ISPConfig works Debian, Ubuntu, and CentOS, making it flexible for just about any application. The source code is available via the organization’s GitLab repository under an open source BSD license.
7. Vesta CP
VestaCP is a beautifully-designed control panel core written in Bash, which Linux purists will love.
Built-in features include rolling out iptables/fail2ban for security, Nginx and/or Apache for a web server, various email solutions, monitoring solutions, backups, and much more. If you prefer to work via a command line rather than a web interface, you can do that with Vesta as well.
You can use VestaCP with CentOS, Debian, and Ubuntu, and it is licensed with GNU. The source code is available on GitHub.
Note: Starting around summer 2018, we heard of an increased volume of automated attacks on VestaCP servers based on unknown vulnerabilities. Common solutions include securing your SSH connections through the use and enforcement of keys and disabling the root user entirely. We’re not going to remove VestaCP from this list entirely due to its popularity, but thought would-be user should know.

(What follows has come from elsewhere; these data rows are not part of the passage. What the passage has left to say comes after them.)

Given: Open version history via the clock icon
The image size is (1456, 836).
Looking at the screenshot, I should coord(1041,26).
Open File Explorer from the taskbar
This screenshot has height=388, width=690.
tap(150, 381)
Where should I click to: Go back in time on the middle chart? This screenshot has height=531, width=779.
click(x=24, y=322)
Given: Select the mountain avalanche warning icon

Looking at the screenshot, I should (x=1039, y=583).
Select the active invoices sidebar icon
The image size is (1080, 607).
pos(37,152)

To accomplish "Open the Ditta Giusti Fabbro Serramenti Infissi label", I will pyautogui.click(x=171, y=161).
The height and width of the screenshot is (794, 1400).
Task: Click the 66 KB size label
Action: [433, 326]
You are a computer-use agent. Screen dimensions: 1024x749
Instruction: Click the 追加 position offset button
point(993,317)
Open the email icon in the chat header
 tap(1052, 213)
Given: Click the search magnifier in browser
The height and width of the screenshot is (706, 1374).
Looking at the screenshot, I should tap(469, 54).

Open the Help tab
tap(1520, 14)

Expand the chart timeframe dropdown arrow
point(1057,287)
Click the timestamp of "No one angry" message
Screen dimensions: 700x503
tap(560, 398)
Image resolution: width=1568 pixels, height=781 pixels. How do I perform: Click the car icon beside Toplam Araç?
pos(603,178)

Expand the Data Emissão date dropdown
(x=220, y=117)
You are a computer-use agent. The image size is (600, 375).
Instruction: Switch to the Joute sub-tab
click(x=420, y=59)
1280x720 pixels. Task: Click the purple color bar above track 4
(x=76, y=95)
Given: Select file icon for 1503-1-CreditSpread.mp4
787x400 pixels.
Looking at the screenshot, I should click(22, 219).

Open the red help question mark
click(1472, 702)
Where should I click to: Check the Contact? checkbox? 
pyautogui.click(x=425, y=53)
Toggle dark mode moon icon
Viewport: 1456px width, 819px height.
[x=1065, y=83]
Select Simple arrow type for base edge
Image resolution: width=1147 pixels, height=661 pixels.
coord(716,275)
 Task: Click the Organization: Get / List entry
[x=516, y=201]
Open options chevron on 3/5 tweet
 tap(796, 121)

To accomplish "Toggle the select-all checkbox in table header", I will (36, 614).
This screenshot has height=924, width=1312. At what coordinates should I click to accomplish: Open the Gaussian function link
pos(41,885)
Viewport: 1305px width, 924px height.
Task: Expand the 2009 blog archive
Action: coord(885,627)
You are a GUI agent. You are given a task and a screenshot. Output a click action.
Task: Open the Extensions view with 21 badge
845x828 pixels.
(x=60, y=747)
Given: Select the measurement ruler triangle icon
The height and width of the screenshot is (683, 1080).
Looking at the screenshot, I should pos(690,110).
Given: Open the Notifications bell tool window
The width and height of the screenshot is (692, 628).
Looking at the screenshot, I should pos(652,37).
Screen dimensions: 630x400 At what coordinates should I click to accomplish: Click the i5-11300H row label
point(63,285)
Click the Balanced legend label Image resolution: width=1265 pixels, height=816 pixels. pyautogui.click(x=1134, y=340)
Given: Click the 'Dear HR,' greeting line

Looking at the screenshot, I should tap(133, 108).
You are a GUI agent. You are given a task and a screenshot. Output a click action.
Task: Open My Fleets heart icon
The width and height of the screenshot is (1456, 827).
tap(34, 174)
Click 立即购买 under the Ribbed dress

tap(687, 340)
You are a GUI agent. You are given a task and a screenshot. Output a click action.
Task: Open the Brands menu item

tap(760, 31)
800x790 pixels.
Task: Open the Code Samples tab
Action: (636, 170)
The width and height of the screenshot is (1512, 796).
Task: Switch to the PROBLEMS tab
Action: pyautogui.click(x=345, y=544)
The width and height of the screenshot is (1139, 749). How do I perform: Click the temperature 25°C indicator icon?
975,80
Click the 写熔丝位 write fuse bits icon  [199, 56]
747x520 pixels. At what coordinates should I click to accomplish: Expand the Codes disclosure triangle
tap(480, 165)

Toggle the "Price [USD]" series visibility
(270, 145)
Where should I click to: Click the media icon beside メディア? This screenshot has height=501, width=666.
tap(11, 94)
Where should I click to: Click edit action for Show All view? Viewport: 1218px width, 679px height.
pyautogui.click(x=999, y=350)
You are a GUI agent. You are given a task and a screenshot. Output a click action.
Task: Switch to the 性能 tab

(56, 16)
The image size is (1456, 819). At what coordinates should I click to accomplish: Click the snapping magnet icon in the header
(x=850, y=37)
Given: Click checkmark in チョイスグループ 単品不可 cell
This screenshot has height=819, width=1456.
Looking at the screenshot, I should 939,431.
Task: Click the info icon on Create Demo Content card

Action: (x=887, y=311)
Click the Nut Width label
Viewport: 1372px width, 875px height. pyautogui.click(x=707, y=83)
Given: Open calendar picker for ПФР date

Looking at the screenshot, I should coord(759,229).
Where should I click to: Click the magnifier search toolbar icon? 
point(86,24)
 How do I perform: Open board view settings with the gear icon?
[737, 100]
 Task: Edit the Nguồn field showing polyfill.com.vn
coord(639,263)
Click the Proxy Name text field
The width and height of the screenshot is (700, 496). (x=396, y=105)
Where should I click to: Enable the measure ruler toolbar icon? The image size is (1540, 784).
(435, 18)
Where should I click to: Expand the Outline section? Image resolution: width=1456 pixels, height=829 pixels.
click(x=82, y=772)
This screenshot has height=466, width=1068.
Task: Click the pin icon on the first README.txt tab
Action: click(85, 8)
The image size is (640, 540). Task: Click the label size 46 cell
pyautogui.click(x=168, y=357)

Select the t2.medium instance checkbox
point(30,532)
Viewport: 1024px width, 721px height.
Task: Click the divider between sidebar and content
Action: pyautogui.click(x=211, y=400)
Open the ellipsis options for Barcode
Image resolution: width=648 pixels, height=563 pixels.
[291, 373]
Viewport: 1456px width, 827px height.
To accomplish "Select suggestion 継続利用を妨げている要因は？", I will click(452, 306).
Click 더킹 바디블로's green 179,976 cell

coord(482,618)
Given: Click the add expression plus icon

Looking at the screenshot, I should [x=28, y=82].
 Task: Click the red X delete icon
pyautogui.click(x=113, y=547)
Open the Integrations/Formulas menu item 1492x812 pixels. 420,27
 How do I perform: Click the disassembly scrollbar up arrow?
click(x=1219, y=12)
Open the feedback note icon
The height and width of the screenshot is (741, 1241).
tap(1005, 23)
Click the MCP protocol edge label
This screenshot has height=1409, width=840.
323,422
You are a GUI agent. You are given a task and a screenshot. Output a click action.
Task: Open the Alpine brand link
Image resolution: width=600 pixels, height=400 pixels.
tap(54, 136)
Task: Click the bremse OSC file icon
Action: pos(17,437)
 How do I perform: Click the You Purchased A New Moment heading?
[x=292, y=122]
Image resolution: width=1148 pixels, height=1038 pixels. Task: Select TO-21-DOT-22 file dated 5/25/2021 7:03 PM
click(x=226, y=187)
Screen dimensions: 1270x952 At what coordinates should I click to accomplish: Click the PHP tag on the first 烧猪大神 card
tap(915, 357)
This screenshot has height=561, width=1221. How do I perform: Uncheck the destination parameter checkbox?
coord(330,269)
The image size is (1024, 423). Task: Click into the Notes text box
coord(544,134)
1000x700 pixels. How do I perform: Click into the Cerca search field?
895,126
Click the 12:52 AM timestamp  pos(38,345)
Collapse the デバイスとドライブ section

What’s the best cPanel alternative?
How about not using a control panel alternative at all?
Control panels are great for VPS beginners who want to quickly host a website without having to crunch a year’s worth of terminal education into a weekend. They’re equally good for advanced sysadmins who need consistent results across a handful to a few dozen machines.
But there comes a time when every up-and-coming server administrator needs to take on some of the responsibility for themselves.
There’s an incredible value in learning how to navigate a server, download and deploy services, and make fixes when something goes wrong. You don’t need to deploy an advanced Docker Swarm cluster on your first go—maybe try something easier, like EasyEngine’s WordPress auto-install?
Still in the mood for more open-source alternatives? Our ultimate guide to self-hosting as you covered.
Conclusion: Pick the free cPanel alternative that fits your situation
You’ve now got some great options if you want to use a control panel with your server but you don’t want to shell out cash for cPanel. We’ve tried to lay out all the options, but which one is best will ultimately depend on your individual needs.
And let’s be clear about one thing: there’s no shame in paying for a cPanel alternative (or cPanel itself) if that’s what you need.
The great thing about a control panel is that for many, it offers more choice and opportunity. With the power of a control panel, you can stretch every dollar you spent on your server even further, and without most of the headaches that come with server administration for the rest of us.